→ Work item:
Quote, exactly, the line holding "You are a GUI" and all lines after it to the end of the records below. Exclude pictures.

○ ○ ○ ○ ○

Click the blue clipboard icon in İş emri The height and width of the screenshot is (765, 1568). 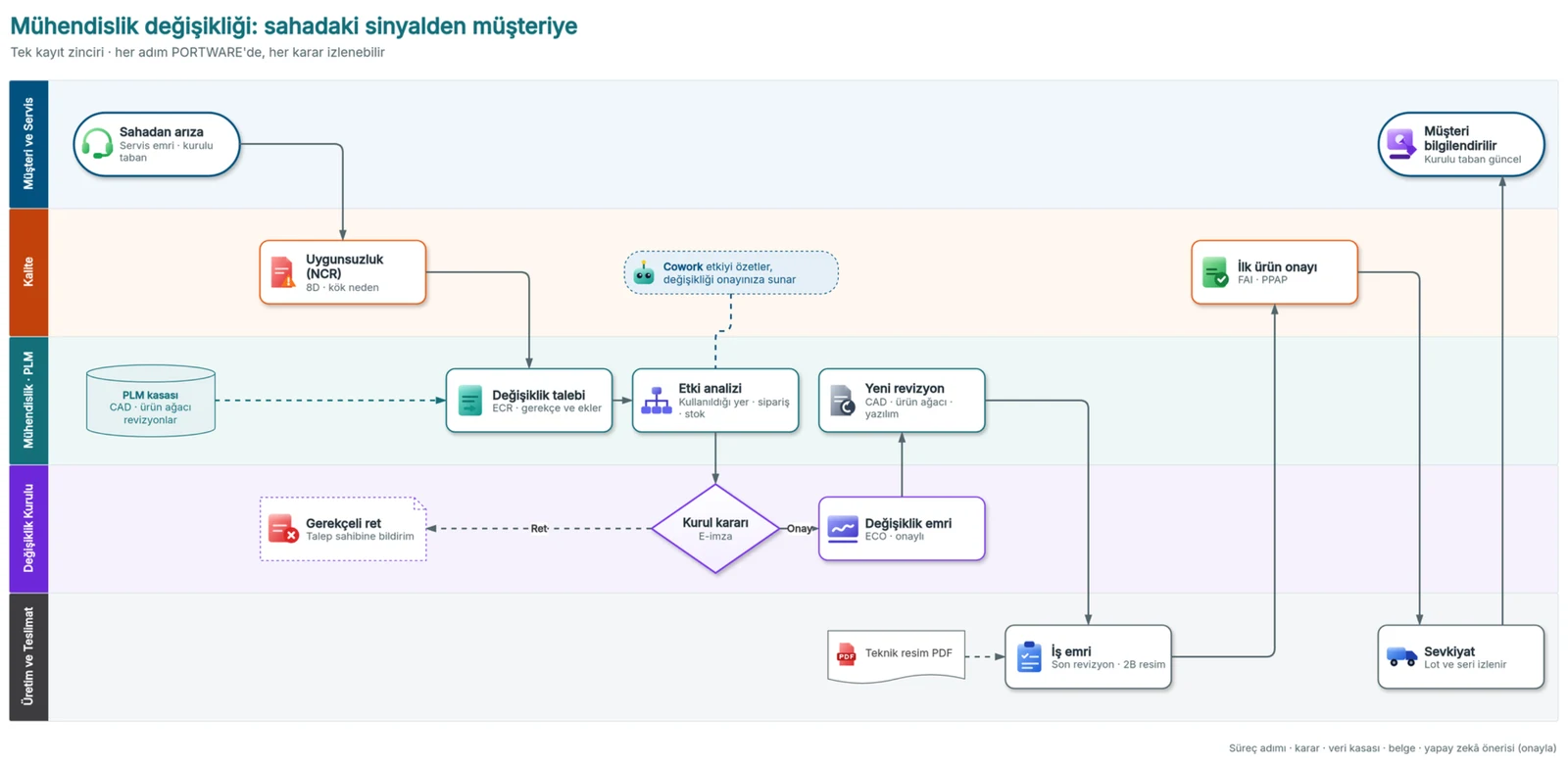point(1029,656)
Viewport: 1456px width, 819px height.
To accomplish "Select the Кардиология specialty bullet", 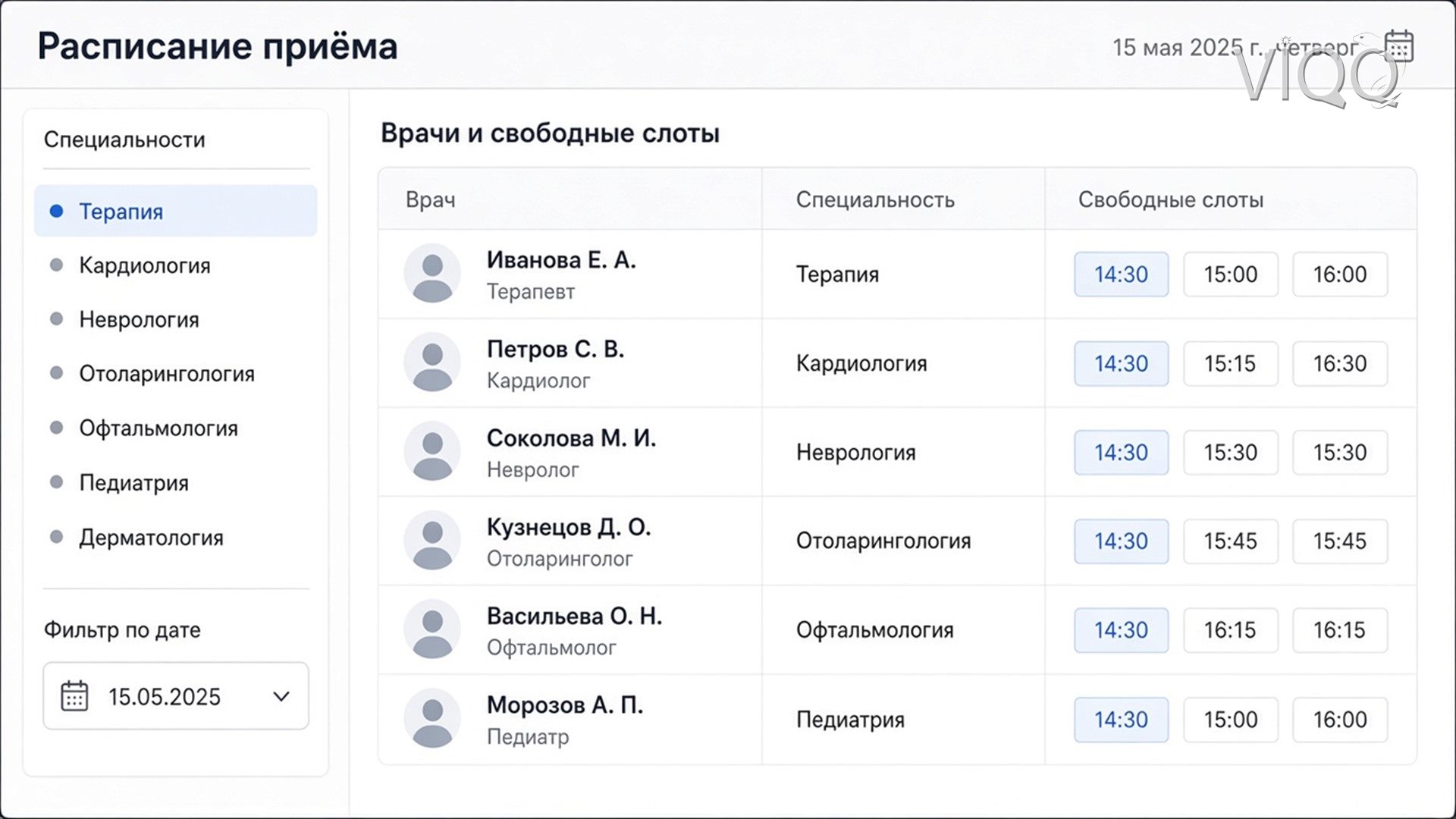I will (56, 265).
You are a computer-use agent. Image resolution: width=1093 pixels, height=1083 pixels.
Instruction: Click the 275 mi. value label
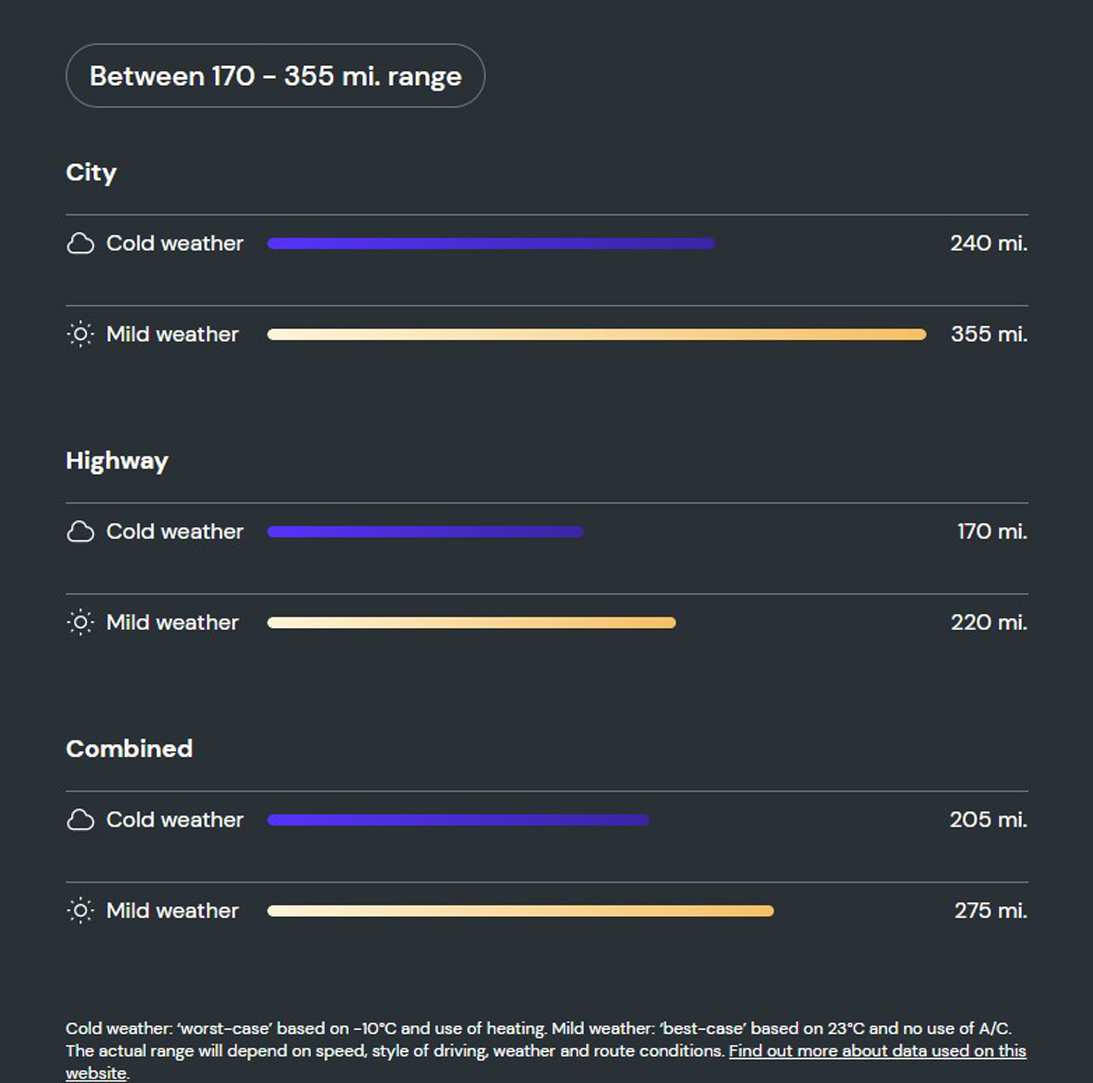[x=991, y=910]
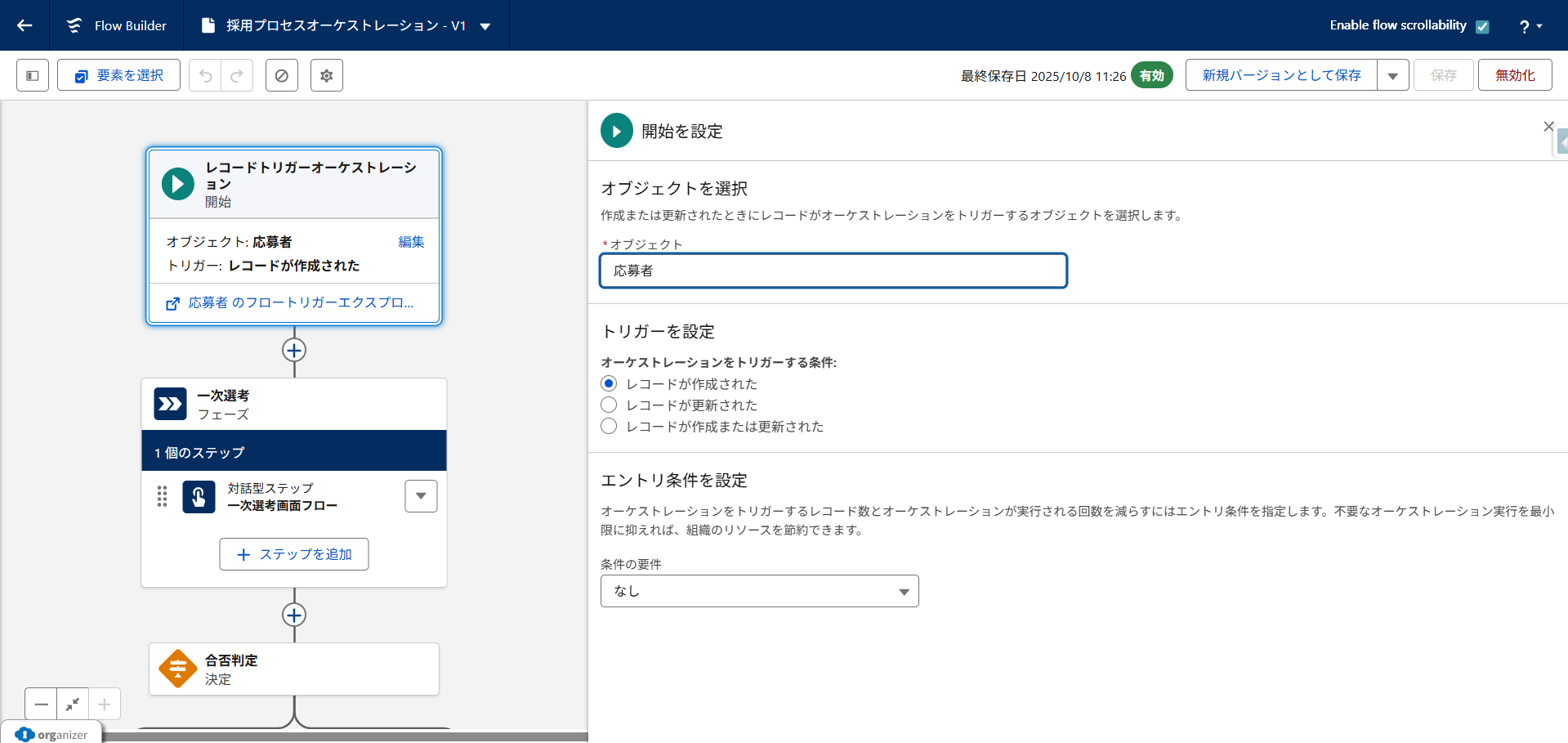Click the 編集 link on start element
This screenshot has width=1568, height=743.
411,242
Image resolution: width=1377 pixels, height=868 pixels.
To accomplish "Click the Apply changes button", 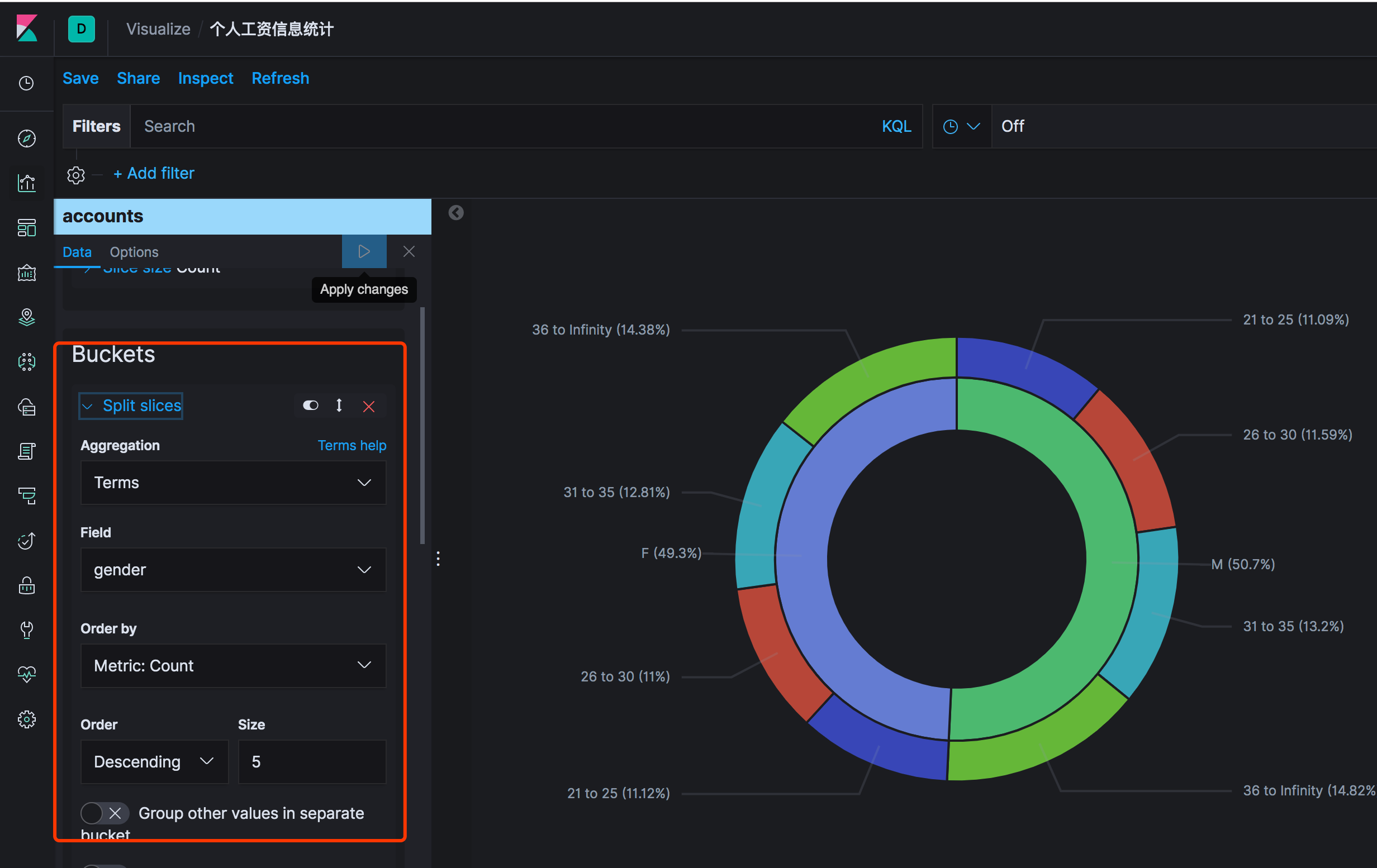I will [364, 252].
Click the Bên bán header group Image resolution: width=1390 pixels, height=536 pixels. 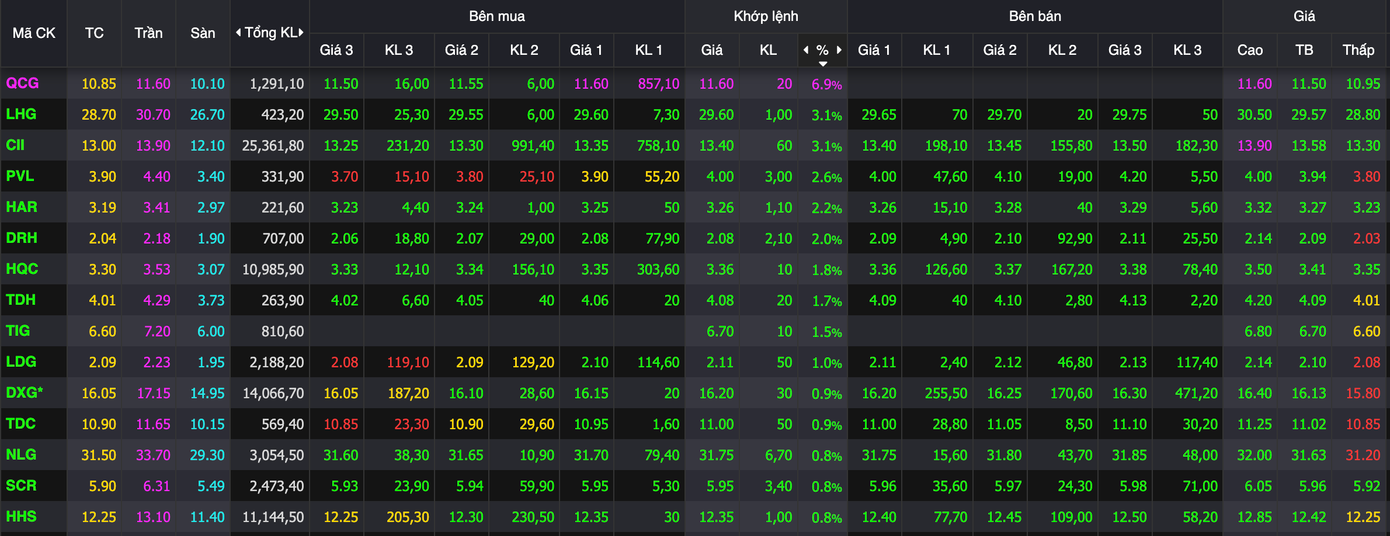[x=1034, y=16]
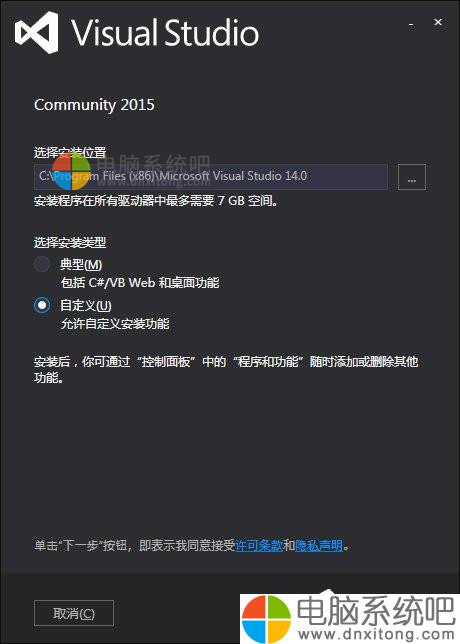Click the 选择安装位置 section label

click(x=70, y=152)
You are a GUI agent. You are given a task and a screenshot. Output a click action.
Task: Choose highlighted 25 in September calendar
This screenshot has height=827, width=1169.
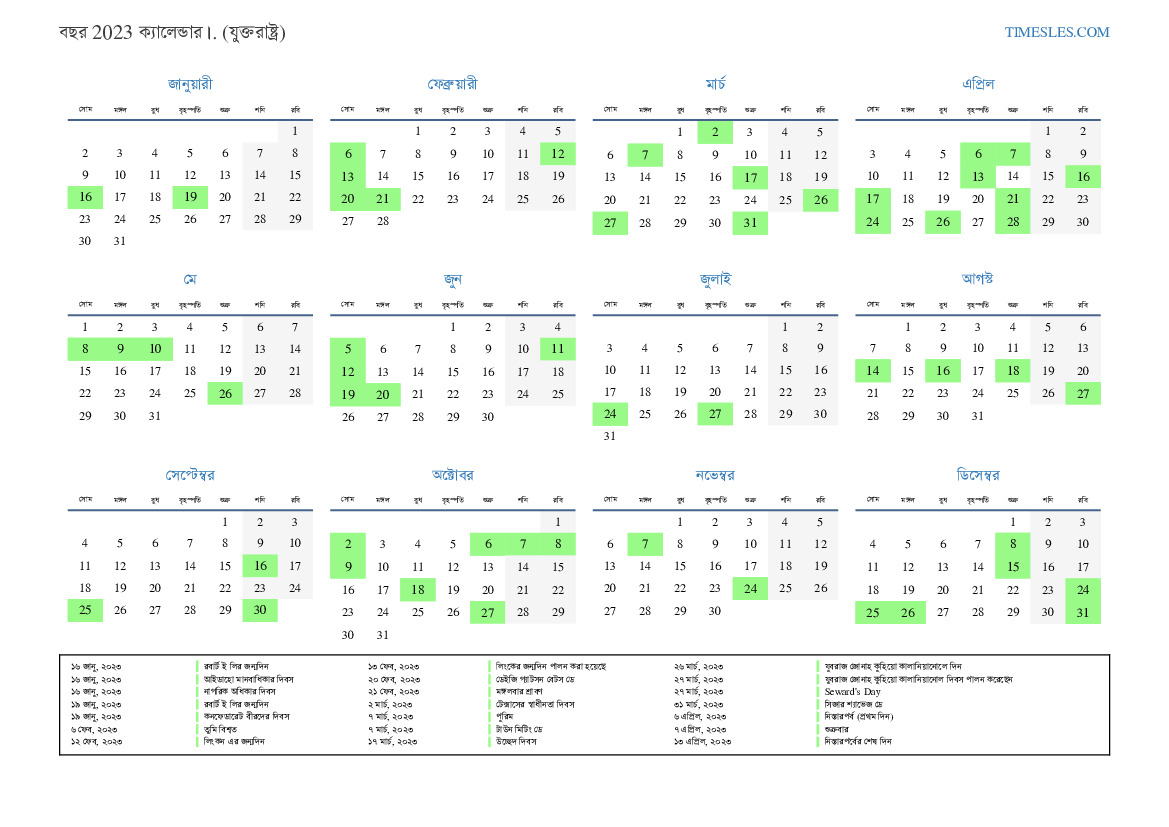85,610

○ ○ ○ ○ ○

→ Solved exercise:
You are a GUI agent. You are given a task and a screenshot. Output a click action.
Task: Choose highlighted 25 in September calendar
This screenshot has height=827, width=1169.
85,610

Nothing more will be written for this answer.